**Given exercise**
Please rewrite the material starting at the line that contains "Image resolution: width=1316" and ending at the line that contains "tap(35, 633)", both lines included, and give only those lines. Keep the requests as they are, multiply every click coordinate in the answers by 0.25, and round each result to a whole number, with halves rounded up.

:: Entries supplied

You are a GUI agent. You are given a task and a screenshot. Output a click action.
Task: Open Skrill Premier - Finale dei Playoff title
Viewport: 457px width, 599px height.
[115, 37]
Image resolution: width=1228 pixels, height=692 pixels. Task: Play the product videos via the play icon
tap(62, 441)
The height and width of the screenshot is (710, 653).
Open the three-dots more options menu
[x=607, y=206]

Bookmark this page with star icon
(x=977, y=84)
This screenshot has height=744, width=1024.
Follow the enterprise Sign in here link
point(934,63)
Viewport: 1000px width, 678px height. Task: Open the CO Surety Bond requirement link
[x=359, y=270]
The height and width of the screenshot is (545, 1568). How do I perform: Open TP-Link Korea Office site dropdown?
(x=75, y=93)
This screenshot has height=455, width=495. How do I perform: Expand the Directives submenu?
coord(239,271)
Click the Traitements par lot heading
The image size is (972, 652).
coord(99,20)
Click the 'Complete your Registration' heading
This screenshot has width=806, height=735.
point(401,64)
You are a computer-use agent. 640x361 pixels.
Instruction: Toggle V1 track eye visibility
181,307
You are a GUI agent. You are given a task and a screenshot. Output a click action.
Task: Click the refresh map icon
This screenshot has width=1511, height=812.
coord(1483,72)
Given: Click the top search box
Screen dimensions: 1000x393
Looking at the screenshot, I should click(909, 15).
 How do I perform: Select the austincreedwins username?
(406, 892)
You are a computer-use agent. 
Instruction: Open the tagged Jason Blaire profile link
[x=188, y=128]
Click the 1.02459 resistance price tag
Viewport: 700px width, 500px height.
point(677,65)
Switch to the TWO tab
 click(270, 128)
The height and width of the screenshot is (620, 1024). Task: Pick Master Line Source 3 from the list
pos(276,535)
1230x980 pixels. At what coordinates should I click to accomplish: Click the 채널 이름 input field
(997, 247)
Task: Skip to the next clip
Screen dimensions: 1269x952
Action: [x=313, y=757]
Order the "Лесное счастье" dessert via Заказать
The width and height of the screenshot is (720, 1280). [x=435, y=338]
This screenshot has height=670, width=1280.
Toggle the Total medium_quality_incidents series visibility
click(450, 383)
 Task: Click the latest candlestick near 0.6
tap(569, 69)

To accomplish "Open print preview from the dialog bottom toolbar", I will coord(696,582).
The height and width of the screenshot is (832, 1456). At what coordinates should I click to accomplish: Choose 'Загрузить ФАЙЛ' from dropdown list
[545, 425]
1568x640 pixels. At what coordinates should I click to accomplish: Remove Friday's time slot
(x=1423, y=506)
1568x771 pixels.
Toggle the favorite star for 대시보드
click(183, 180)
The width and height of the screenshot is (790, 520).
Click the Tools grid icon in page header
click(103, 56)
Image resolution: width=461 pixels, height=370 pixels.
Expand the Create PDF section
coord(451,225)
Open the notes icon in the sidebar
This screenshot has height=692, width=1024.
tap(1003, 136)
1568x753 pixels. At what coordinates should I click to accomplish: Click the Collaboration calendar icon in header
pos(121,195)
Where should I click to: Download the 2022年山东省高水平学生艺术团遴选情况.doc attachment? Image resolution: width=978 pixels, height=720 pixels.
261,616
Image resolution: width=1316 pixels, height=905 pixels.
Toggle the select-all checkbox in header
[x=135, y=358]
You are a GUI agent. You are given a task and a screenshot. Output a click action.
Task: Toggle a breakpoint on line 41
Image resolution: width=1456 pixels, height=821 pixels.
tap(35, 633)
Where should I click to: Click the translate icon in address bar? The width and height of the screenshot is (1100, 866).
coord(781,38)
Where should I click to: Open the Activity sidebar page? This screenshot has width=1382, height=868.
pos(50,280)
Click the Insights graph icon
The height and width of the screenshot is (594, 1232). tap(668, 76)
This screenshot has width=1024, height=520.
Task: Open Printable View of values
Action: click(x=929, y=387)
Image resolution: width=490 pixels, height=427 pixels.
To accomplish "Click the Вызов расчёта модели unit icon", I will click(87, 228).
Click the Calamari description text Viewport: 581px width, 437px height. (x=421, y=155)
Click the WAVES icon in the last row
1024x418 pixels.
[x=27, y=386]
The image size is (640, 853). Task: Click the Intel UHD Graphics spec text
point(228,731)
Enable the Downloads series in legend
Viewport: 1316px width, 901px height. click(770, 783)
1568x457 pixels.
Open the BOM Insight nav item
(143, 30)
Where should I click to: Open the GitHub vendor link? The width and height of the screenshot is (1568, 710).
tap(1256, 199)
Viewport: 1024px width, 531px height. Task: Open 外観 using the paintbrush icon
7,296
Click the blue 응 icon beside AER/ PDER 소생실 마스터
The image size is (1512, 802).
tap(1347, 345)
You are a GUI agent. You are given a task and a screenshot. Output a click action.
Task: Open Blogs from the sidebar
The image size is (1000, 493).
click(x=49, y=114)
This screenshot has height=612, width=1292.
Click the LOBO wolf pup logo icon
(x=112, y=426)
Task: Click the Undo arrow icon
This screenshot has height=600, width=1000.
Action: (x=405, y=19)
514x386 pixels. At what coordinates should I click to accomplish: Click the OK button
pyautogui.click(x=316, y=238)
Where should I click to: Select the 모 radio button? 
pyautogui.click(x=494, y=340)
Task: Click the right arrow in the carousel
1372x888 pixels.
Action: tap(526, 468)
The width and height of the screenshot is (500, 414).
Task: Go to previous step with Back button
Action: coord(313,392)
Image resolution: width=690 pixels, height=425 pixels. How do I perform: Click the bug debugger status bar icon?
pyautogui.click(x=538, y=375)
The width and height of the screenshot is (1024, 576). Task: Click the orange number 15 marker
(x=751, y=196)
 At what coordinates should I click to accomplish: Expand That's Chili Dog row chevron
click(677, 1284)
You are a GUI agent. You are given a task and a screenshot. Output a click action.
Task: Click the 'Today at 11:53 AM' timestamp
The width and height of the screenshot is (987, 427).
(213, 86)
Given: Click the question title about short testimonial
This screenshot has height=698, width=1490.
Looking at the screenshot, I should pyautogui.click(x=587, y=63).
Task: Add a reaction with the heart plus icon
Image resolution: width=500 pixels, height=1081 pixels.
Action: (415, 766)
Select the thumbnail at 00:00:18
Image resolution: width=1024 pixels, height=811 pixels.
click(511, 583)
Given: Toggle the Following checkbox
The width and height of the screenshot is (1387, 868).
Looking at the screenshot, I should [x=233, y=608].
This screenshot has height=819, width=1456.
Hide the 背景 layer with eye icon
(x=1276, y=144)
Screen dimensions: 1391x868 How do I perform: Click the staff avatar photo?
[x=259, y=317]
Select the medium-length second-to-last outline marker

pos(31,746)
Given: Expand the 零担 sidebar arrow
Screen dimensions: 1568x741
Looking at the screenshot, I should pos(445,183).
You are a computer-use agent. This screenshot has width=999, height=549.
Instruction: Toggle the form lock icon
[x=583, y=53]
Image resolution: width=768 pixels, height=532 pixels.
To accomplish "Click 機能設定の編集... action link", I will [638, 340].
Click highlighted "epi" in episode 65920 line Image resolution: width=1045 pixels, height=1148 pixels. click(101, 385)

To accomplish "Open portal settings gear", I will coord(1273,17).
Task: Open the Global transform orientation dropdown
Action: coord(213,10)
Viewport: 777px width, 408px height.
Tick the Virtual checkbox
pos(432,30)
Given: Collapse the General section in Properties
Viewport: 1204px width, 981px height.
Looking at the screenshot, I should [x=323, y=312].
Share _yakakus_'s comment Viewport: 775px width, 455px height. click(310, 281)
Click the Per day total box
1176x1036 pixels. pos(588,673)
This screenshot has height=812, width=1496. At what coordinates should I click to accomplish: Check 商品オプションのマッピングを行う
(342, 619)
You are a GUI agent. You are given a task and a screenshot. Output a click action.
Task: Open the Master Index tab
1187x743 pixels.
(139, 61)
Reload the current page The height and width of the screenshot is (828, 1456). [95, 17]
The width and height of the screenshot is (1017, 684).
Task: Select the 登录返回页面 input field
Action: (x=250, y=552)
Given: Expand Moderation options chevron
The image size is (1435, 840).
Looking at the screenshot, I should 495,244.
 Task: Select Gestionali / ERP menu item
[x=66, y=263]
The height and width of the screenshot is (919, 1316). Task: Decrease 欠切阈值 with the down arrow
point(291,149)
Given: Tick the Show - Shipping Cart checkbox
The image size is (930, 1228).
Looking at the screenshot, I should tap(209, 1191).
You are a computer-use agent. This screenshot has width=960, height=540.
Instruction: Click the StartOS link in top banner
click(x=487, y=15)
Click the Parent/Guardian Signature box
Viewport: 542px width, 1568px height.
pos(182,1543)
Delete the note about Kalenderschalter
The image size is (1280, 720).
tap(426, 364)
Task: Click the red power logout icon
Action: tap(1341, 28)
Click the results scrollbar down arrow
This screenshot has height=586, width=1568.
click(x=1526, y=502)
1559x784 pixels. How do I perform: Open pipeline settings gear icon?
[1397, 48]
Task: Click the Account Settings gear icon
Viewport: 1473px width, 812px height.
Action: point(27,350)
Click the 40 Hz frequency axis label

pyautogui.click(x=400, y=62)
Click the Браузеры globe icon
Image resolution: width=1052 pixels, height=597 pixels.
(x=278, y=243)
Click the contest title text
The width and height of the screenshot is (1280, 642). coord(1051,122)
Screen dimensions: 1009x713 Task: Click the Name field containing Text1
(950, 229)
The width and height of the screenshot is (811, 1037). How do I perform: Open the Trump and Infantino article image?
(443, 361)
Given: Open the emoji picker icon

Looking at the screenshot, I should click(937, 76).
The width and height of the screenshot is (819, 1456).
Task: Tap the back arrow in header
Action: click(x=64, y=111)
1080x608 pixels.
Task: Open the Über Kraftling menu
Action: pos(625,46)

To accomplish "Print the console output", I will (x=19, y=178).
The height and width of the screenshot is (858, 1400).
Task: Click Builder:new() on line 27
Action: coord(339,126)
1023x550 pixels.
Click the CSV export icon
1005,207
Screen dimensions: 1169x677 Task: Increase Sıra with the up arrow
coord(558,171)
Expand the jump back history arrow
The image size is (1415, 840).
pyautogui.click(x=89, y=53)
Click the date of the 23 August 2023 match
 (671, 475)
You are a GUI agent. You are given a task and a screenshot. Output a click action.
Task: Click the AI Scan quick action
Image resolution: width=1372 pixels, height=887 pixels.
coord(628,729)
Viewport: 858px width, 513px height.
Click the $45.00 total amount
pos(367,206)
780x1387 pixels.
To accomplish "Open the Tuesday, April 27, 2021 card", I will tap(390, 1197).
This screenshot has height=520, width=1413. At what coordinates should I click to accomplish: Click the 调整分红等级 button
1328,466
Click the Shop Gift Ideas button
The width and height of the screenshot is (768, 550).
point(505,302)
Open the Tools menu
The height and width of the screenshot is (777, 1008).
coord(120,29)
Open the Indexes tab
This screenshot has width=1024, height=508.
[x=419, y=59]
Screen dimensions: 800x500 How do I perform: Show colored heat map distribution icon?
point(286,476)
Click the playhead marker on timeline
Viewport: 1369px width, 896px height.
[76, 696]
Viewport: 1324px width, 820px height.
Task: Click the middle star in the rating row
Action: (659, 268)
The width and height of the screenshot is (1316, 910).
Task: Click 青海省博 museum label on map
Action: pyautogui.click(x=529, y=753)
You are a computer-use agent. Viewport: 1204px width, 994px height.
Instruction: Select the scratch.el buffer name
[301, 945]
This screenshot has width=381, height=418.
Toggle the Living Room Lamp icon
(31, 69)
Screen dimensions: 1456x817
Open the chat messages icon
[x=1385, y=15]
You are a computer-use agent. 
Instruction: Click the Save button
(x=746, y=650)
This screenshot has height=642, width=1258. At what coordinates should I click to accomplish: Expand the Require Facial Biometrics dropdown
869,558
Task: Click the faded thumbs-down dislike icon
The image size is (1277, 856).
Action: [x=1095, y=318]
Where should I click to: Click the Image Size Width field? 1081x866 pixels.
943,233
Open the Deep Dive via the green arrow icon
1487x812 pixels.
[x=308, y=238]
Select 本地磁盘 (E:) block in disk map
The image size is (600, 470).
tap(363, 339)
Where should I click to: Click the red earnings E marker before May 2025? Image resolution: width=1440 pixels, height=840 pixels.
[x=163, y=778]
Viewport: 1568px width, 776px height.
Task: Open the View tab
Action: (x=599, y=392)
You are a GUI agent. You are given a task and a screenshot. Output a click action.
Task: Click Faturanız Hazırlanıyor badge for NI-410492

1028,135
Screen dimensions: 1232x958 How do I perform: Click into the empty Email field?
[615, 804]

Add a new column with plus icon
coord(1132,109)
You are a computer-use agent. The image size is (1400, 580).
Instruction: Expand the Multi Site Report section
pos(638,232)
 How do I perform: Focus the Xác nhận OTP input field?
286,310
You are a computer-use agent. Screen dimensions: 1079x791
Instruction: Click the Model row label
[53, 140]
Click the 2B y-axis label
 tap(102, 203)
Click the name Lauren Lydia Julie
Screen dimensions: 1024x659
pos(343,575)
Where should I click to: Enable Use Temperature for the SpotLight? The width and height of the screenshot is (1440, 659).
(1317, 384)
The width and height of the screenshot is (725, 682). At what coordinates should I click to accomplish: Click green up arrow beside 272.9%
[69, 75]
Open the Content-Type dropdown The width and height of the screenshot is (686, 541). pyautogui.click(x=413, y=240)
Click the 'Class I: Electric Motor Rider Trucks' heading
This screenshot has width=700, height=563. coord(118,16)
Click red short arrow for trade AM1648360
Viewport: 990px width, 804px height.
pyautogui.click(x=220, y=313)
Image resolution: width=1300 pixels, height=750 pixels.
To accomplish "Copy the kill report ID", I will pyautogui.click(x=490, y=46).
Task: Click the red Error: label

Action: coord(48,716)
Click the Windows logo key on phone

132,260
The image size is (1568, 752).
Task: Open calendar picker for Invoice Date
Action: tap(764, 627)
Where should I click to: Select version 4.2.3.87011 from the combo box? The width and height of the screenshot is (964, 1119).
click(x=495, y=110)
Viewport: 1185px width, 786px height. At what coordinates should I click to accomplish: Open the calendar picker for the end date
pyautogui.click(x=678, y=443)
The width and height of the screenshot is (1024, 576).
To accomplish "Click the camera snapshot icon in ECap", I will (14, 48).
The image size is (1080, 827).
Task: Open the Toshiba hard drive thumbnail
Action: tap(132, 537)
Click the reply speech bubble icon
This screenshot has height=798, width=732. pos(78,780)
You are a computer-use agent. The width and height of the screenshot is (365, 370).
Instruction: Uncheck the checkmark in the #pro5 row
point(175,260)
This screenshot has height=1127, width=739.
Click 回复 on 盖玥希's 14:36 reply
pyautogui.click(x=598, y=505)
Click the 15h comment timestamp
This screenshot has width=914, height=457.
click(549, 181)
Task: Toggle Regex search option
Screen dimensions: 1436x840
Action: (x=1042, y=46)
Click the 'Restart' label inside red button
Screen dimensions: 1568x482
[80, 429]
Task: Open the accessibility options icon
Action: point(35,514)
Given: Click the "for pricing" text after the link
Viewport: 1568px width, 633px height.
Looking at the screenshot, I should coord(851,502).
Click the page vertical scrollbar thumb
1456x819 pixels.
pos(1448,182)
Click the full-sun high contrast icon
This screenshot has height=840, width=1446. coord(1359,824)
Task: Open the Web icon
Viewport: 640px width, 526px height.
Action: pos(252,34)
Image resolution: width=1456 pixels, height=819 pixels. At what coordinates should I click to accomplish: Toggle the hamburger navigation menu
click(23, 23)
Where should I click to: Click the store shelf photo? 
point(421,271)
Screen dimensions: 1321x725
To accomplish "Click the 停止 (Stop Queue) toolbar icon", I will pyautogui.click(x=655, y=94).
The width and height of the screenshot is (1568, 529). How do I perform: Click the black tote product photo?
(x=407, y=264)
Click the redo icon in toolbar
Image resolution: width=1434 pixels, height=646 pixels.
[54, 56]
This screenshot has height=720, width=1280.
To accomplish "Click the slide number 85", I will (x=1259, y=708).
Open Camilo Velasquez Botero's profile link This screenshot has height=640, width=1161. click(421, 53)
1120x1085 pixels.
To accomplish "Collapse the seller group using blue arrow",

::::

**Finished exercise**
Image resolution: width=1316 pixels, height=905 pixels.
Toggle the select-all checkbox in header
[x=34, y=90]
You are a GUI agent. You are given a task and a screenshot. Output a click action.
Task: Toggle a breakpoint on line 41
Image resolution: width=1456 pixels, height=821 pixels.
tap(9, 158)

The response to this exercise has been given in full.